Cette approche progressive garantit une montée en puissance maîtrisée des capacités de transport fluvial.
Des impacts économiques et sociaux majeurs
Le projet ambitionne d’intégrer le transport fluvial dans un système multimodal combinant routes, rail et infrastructures portuaires. Les retombées attendues sont multiples :
Pour le Mali
- Accès stratégique à la mer ;
- Développement des régions occidentales ;
- Baisse des coûts de transport ;
- Diversification des voies commerciales ;
- Exploitation accrue des ressources naturelles ;
- Création d’emplois ;
- Réduction de l’exode rural.
Pour le Sénégal
- Valorisation du port de Dakar ;
- Désenclavement des localités riveraines ;
- Dynamisation des secteurs agricole, minier et touristique ;
- Création d’emplois et baisse des coûts logistiques.
🔹 Pour la Mauritanie
- Rentabilisation des ports de Nouakchott et Ndiago ;
- Intégration économique des zones riveraines ;
- Développement agricole et minier ;
- Valorisation touristique ;
- Création d’emplois et amélioration de la compétitivité.

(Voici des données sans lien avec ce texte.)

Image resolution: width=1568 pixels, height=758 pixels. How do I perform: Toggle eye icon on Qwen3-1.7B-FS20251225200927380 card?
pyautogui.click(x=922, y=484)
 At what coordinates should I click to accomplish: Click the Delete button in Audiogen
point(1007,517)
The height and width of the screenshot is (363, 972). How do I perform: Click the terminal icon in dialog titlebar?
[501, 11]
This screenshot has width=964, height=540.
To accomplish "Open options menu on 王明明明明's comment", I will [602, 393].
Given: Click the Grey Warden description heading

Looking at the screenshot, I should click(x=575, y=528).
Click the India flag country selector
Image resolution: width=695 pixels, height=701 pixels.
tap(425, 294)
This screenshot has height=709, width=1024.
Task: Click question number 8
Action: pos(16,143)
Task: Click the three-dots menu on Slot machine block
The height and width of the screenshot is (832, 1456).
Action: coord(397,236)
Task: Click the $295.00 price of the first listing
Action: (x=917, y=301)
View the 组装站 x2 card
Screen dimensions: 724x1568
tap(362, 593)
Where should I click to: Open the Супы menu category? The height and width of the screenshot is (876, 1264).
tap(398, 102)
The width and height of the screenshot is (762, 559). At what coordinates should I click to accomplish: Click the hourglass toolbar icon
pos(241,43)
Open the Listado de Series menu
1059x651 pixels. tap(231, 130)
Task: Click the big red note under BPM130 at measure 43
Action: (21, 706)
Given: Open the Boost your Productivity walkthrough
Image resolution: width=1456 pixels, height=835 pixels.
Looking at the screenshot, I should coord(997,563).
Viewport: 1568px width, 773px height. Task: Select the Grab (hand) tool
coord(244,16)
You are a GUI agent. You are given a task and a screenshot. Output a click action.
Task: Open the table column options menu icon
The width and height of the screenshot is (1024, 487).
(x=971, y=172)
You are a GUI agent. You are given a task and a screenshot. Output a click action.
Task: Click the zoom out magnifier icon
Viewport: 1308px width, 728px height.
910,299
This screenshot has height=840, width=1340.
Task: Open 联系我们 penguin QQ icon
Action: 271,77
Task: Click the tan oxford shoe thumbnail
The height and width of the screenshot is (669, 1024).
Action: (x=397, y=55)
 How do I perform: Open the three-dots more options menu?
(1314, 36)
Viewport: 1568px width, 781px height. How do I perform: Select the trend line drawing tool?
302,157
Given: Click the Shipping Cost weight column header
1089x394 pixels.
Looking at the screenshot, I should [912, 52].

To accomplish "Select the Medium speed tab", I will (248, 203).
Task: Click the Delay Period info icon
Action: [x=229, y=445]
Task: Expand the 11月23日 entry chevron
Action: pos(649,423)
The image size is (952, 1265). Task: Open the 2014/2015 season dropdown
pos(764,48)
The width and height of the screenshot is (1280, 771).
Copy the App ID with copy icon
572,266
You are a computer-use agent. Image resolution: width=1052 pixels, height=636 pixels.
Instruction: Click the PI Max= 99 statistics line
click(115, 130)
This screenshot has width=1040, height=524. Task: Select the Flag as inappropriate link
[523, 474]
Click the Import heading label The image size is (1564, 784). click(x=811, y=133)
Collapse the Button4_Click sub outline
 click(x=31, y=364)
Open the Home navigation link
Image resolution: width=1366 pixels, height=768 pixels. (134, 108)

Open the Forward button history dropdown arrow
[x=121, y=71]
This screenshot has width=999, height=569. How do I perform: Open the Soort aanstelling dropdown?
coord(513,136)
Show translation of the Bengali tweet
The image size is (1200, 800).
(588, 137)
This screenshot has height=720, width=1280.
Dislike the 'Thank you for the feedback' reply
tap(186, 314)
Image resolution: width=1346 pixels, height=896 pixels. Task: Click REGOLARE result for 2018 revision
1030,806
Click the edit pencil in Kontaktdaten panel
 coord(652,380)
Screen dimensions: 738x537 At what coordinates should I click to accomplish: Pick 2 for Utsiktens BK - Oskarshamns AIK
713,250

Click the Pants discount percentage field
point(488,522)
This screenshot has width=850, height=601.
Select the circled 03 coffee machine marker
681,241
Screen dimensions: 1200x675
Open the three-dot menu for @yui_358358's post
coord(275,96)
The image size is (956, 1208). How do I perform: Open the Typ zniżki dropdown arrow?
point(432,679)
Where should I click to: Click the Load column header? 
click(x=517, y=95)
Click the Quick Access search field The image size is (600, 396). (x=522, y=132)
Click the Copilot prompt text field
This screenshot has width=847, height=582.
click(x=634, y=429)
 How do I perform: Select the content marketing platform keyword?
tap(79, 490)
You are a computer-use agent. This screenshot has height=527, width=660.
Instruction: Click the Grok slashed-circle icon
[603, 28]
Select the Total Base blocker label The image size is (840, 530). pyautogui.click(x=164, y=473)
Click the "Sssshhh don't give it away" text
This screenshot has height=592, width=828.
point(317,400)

Un levier d’intégration régionale
Au-delà du désenclavement du Mali, ce projet illustre une vision d’intégration régionale fondée sur la coopération et la mutualisation des ressources. Le fleuve Sénégal devient ainsi un instrument de souveraineté économique et un vecteur d’unité entre les États riverains.
En transformant une contrainte géographique en opportunité stratégique, le Mali pose les bases d’une nouvelle ère de croissance et d’ouverture sur le monde. La réussite de ce corridor fluvial dépendra désormais de la synergie entre les États partenaires et de l’engagement durable des acteurs publics et privés.